▼

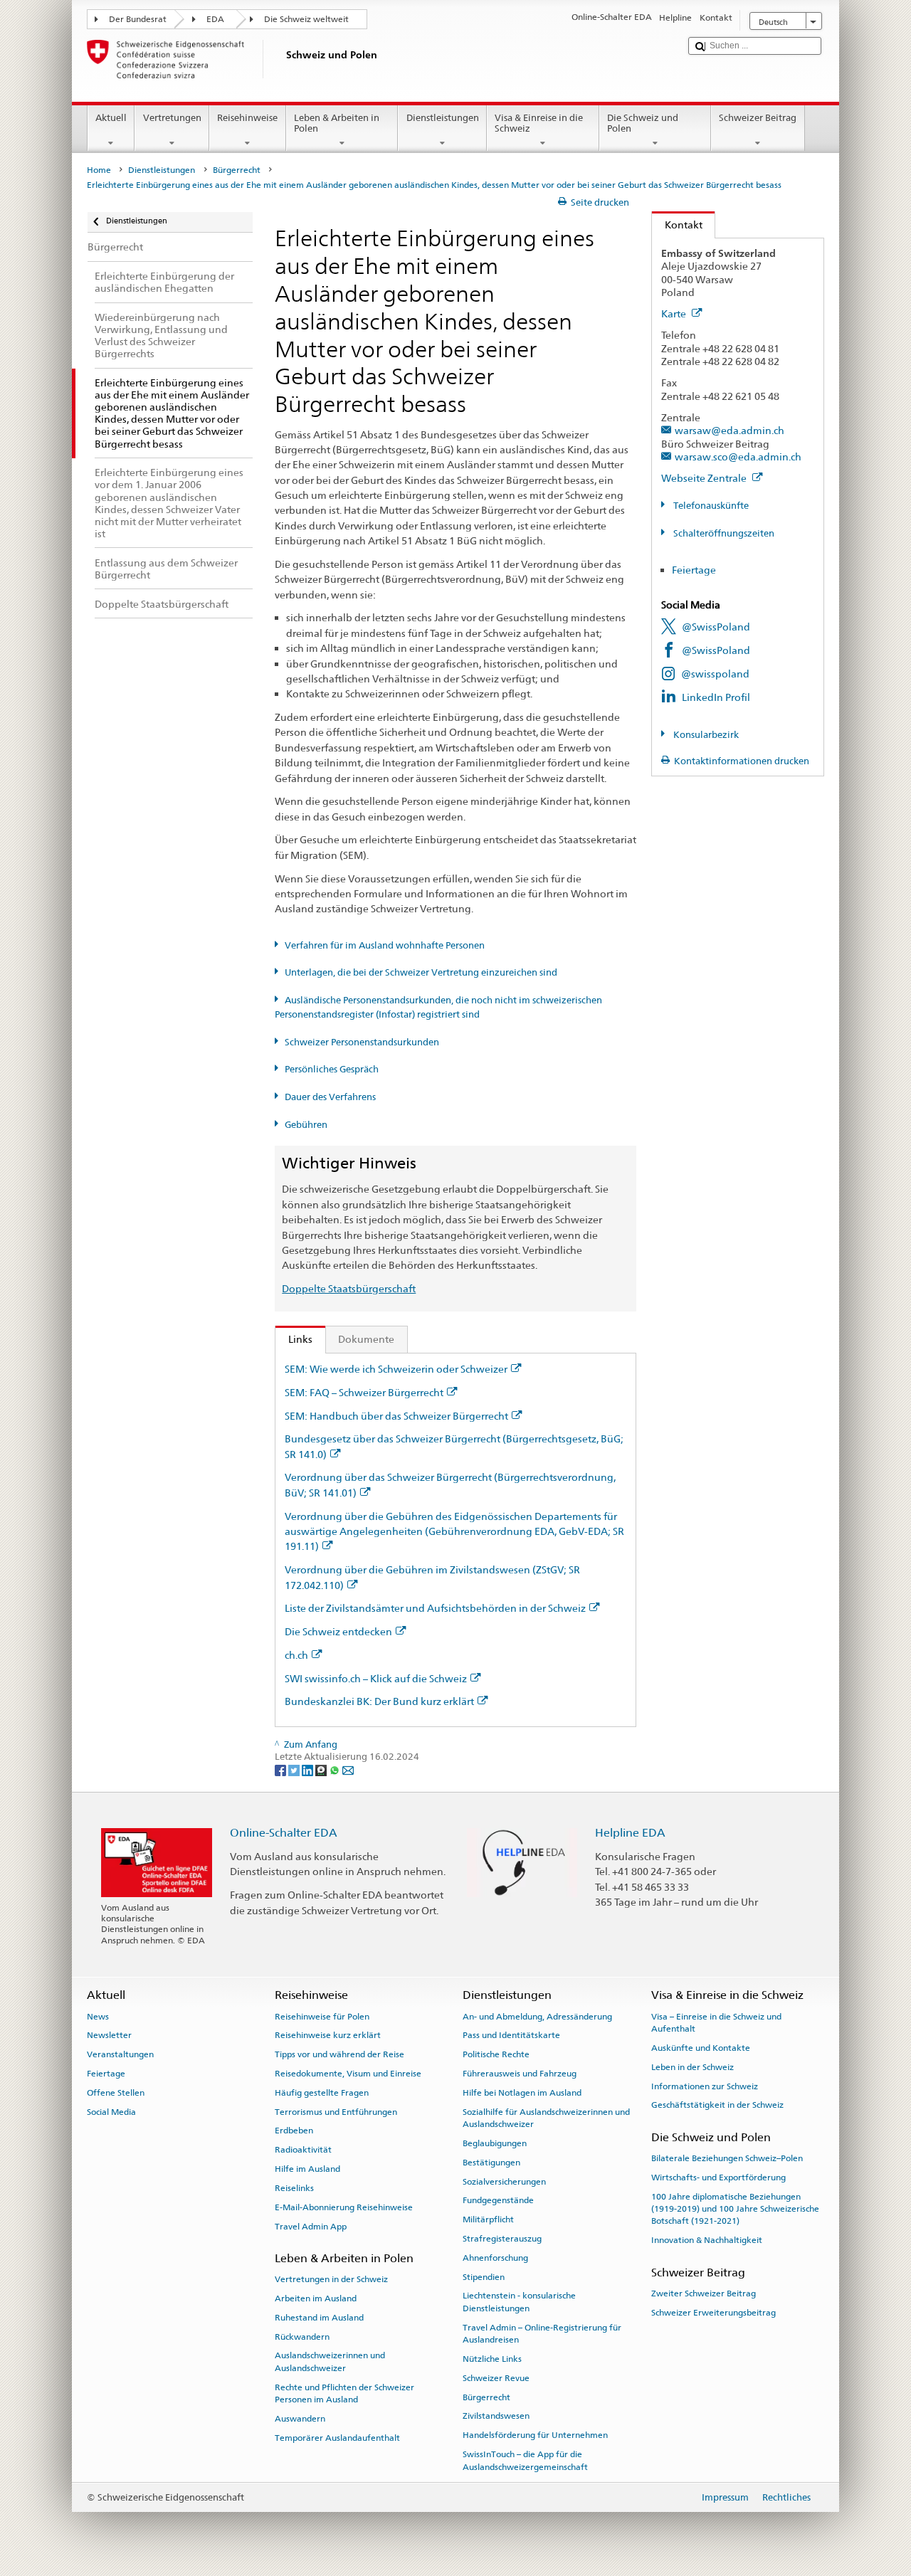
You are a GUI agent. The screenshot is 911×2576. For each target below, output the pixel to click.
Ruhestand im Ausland (319, 2318)
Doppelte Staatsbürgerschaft (349, 1288)
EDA (215, 19)
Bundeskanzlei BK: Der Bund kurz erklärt (379, 1701)
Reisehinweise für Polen (322, 2016)
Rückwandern (302, 2336)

▲

▸ REQUIRED WORK
Everything from the line with "EDA (215, 19)" through the end of the listing, both ends included, needs to be transcribed exactly, with no other lines.

▸ THE COMPLETED TASK
EDA (215, 19)
Bundeskanzlei BK: Der Bund kurz erklärt (379, 1701)
Reisehinweise für Polen (322, 2016)
Rückwandern (302, 2336)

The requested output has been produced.